The first rule of Commissioner's Court operations I learned at my "Commissioner's Court 101" Course was to know how to count to three.  Well, that's easy and of course, this refers to the essential majority needed to pass anything at Commissioner's Court.  This does not necessarily refer to the partisan alignment on the Court for there are always independent thoughts and this Court has exercised its independence on numerous occasions, depending on the issues. 

The second rule of Commissioner's Court operations, which I address here, is to have a good relationship with the Sheriff.  And, though I have on occasion had different thoughts than this Sheriff, he has provided immense professionalism and benefits to our County.  In particular, this Sheriff courageously lead the way to manage our Jail population so that a project that seemed necessary at the time---Cagnon Road, was converted into a much more economical Jail Annex so that a huge, gut-wrenching tax hike was averted.

It must be remembered that any thoughts about new jails always portends the financing of three shifts of employees.  This is not true of most every other function of your County.  The Road Camps, the Courthouses and other functions are able to operate on an eight-hour basis. 

Among many of the ways your Commissioner's Court is constantly considering in order to economize without sacrificing a sensible level of services required, is to continually review the following areas of the jail operation. 

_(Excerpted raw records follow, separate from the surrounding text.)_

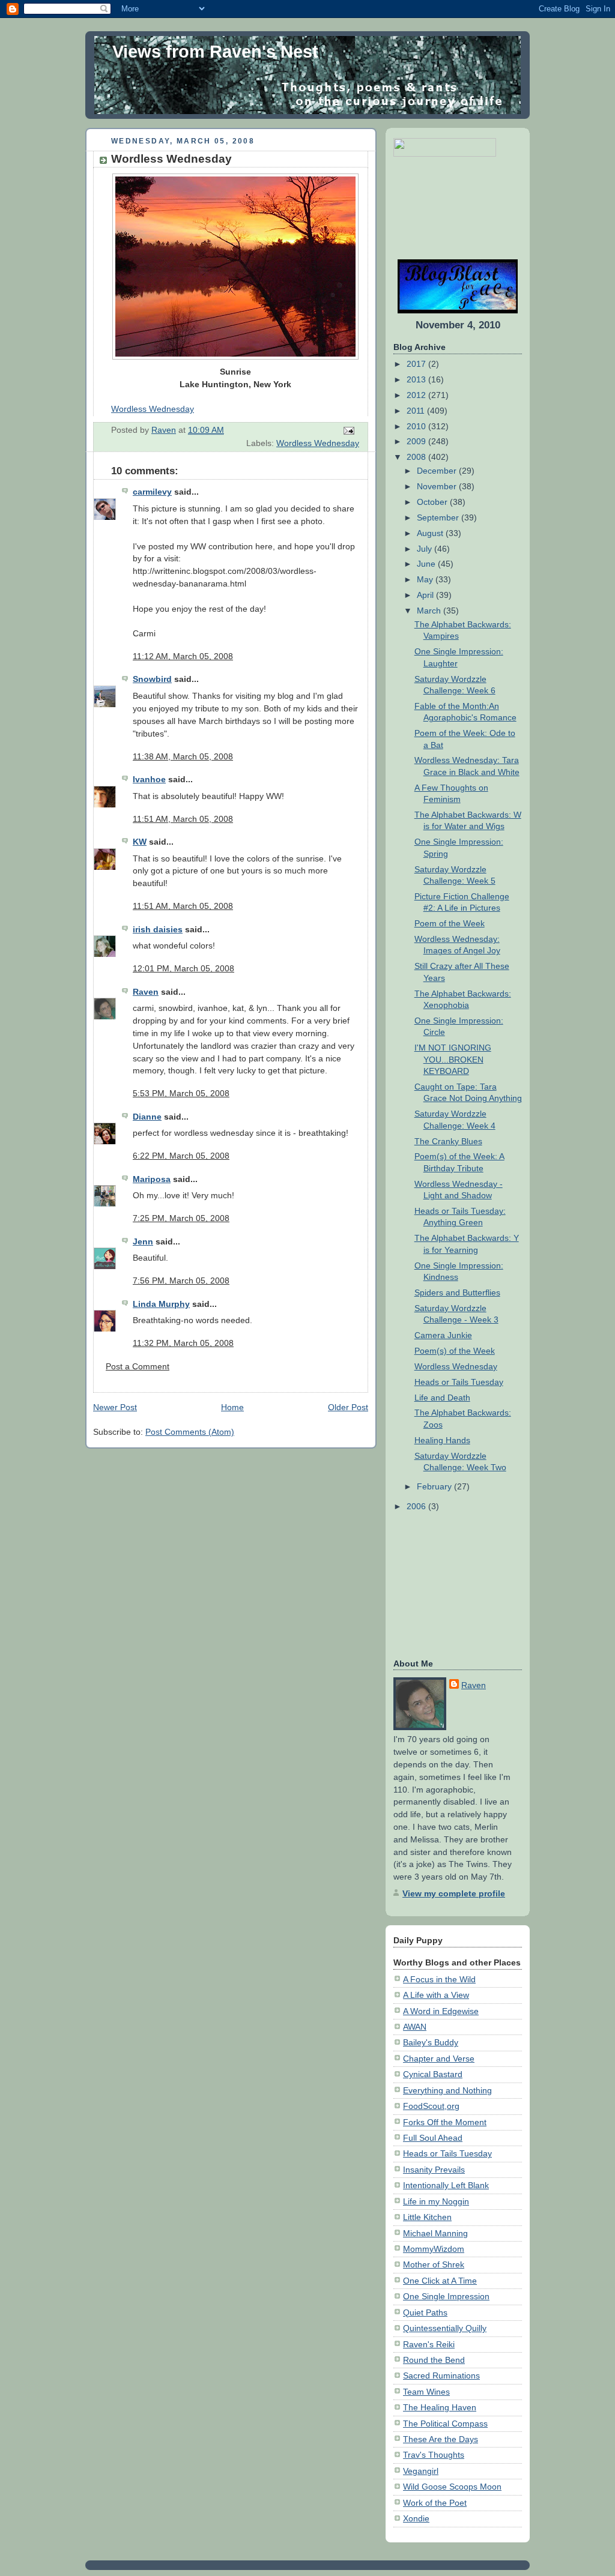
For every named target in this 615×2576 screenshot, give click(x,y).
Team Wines (426, 2392)
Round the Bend (434, 2360)
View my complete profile (453, 1893)
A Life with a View (436, 1995)
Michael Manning (435, 2233)
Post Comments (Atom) (189, 1432)
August (431, 533)
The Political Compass (445, 2423)
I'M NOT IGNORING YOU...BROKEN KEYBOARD (452, 1059)
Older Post (348, 1407)
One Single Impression (446, 2296)
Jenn (143, 1241)
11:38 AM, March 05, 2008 (183, 756)
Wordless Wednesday (152, 409)
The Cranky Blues (448, 1141)
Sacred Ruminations (441, 2375)
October (433, 502)
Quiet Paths (425, 2312)
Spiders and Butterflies (457, 1292)
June (427, 564)
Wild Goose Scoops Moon (452, 2486)
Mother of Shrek (433, 2264)
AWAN (414, 2027)
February (435, 1486)
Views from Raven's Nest (215, 51)
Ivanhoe (149, 779)
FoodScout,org (431, 2106)
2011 (417, 410)
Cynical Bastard (432, 2074)
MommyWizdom (433, 2249)
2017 (417, 364)
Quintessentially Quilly (444, 2328)
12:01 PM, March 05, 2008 (183, 968)
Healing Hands (442, 1440)
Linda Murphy (161, 1304)
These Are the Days (440, 2439)
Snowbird (152, 679)
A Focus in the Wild (439, 1979)
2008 (417, 457)
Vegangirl (420, 2471)
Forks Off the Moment (444, 2122)
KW (140, 841)
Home (232, 1407)
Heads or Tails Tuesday (458, 1382)
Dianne (147, 1116)
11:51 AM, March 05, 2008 (183, 819)
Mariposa (152, 1179)
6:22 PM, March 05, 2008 (181, 1155)
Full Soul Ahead (432, 2138)
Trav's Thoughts (433, 2455)
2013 (417, 379)
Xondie (416, 2518)
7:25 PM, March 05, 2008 (181, 1218)
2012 (417, 395)
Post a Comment (137, 1366)
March (430, 610)
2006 (417, 1506)
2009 (417, 441)
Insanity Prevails (434, 2169)
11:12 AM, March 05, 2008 (183, 656)
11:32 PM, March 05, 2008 (183, 1343)
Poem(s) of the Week (454, 1351)
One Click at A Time (440, 2280)
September (439, 517)
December (438, 470)
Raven (146, 992)
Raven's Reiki (429, 2344)
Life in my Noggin (436, 2201)
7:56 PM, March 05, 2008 (181, 1280)
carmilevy (152, 491)
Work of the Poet (435, 2503)
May (426, 579)
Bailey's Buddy (430, 2042)
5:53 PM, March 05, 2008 (181, 1093)
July (425, 549)
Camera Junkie (443, 1335)
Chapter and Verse (438, 2058)
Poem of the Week (449, 923)
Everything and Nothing (447, 2090)
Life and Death (442, 1397)
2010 (417, 426)
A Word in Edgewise (441, 2011)
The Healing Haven (439, 2407)
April (426, 595)
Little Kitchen (427, 2217)
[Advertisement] (430, 208)
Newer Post (115, 1407)
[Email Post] (348, 430)
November (438, 486)
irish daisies (158, 929)
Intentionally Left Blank (446, 2185)
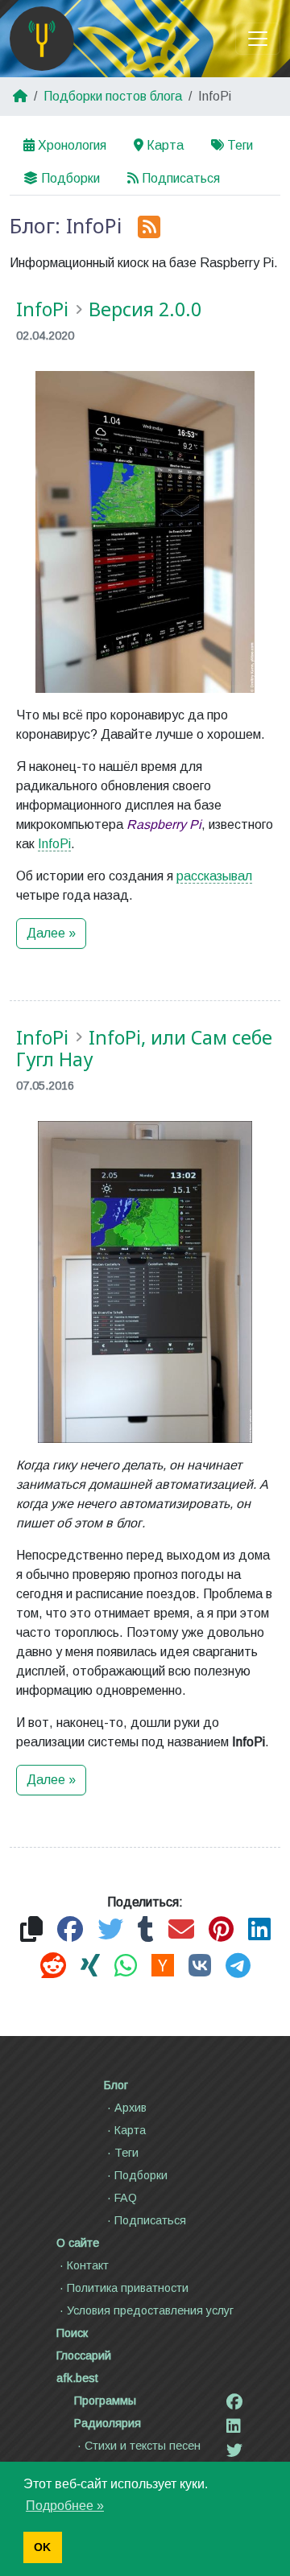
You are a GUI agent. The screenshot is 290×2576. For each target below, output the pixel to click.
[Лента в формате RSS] (149, 227)
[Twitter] (234, 2450)
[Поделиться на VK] (199, 1966)
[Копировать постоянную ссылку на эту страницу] (31, 1930)
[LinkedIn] (233, 2426)
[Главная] (42, 38)
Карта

As a family lawyer and Commissioner, I am continually aware of the individuals who have failed or refused to pay their child support.  Many of these individuals have representation at the time of their hearing at which they are committed to jail.  Once committed to jail however, it becomes the responsibility of the jailed parent to craft a pay plan, take it to the Judge for consideration and approval and go to work.  This can be done on either a work-release basis or on probation. 

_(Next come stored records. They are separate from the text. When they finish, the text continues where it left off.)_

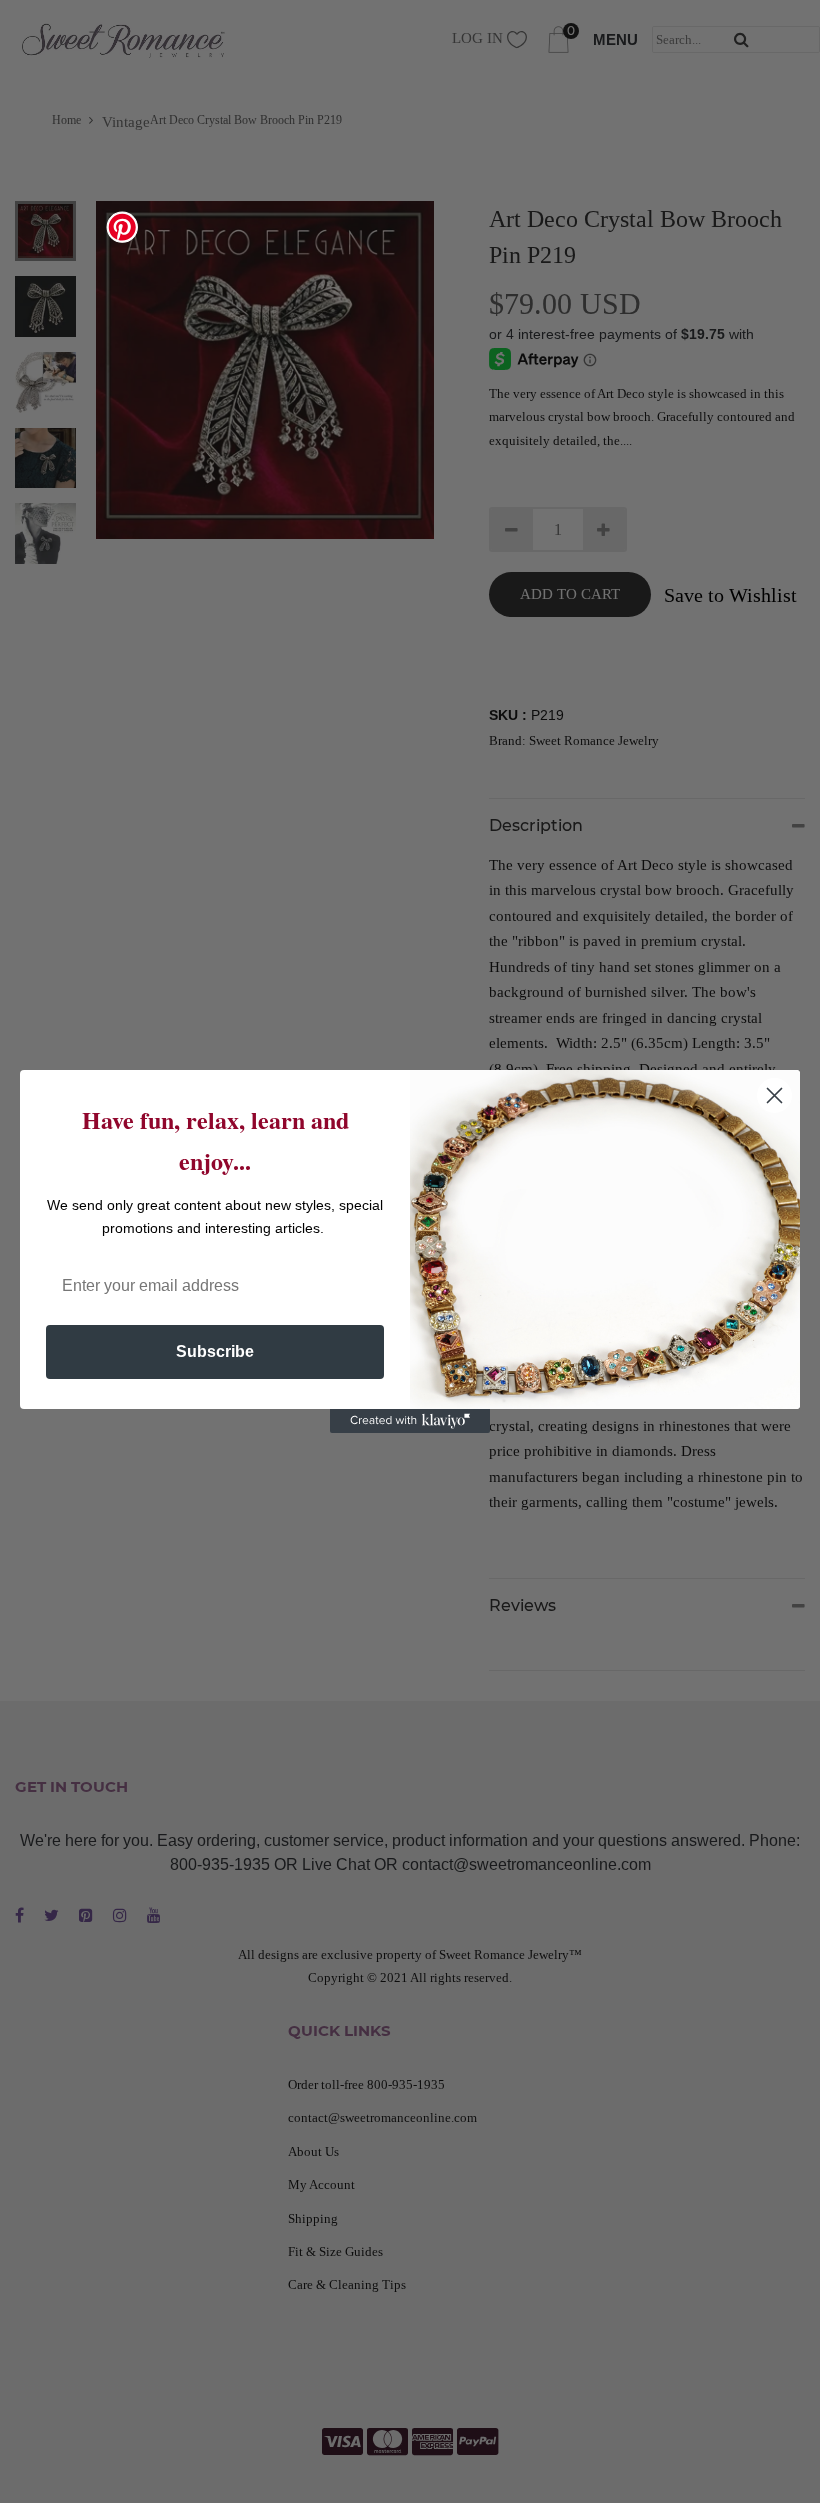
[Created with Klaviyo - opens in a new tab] (410, 1421)
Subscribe (215, 1351)
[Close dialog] (774, 1095)
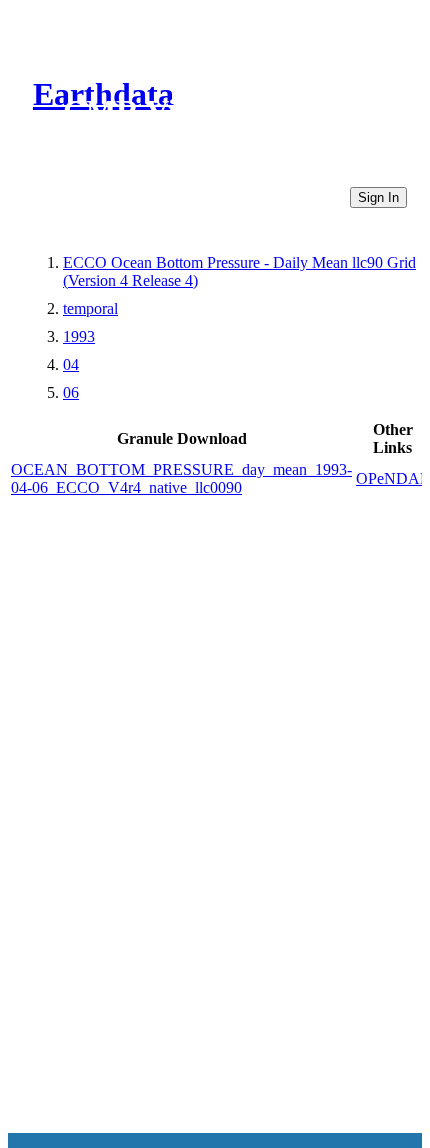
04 (71, 364)
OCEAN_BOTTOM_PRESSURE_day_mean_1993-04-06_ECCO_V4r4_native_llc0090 (181, 478)
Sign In (378, 197)
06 (71, 392)
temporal (90, 308)
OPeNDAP (392, 478)
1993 (79, 336)
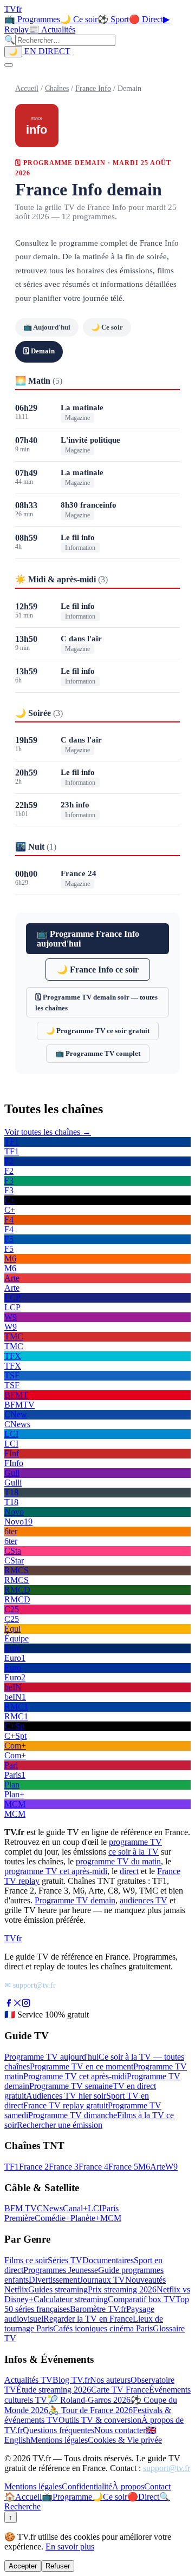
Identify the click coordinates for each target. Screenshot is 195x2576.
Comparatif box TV (142, 2299)
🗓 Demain (39, 351)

The main thing is to show responsibility in child support payment while getting the parent back to work.  Oftentimes however, without legal counsel the jailed parent just sits in jail without any effective effort to get them back to work so that they can continue to help support the child or children, reduce County expenses of daily upkeep as well as to keep a good work record.  Failure to address these kinds of inmates costs the County and its taxpayers unnecessarily. 

So, your County has retained the services of a Jail Population Monitor to bring information to Commissioner's Court about who is sitting in our jail without any benefit to our County.  Who can better be out working and supporting family and community is always an appropriate question.  Likewise, who is an inappropriate inmate due to mental disability or illness is an important assessment to make.  Historically, the mentally ill were sent to jail when this merely resulted in their early return because the root cause of their incarceration was not addressed.

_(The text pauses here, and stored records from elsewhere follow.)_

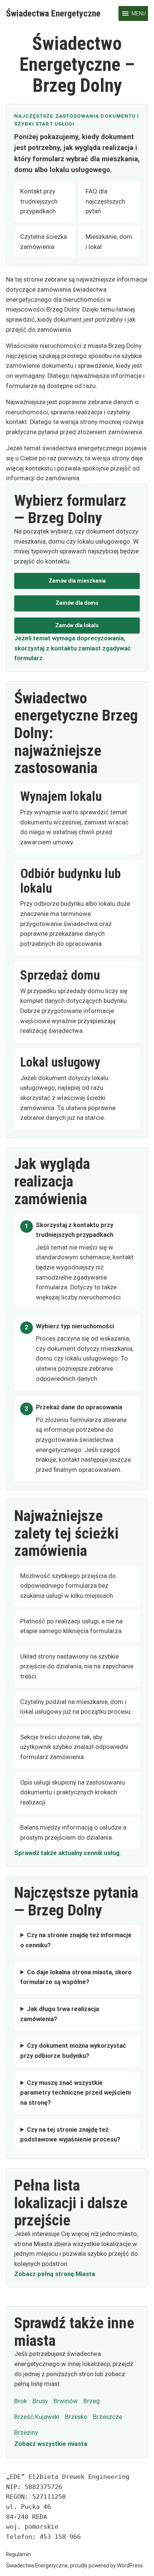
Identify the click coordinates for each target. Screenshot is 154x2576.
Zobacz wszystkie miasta (50, 2443)
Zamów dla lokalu (77, 625)
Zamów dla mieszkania (77, 581)
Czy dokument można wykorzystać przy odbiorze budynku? (73, 2050)
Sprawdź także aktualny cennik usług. (67, 1853)
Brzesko (76, 2416)
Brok (20, 2401)
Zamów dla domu (77, 603)
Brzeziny (26, 2432)
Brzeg (91, 2401)
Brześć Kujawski (36, 2416)
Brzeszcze (107, 2416)
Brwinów (65, 2401)
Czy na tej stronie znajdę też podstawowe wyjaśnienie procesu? (70, 2134)
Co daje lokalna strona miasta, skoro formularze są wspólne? (76, 1977)
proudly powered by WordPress (106, 2566)
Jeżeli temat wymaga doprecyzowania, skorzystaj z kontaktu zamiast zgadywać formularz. (72, 648)
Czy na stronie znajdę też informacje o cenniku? (76, 1940)
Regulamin (18, 2554)
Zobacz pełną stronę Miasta (54, 2274)
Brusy (40, 2401)
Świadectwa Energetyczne (53, 13)
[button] (139, 13)
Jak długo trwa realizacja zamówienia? (59, 2014)
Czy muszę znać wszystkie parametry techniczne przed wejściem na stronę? (75, 2092)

The Center for Health Care Services, a County mental health service through the University Health System, has with the County's participation, implemented an effort with four officers from the Sheriff's Office to assess individuals who may need mental health services in order to keep them from being an unnecessary part of the criminal justice system.  For years the County has dealt with the presence of the mentally ill in the jail with little assistance in making the important decision as to who needs mental health services and who really needs to be incarcerated.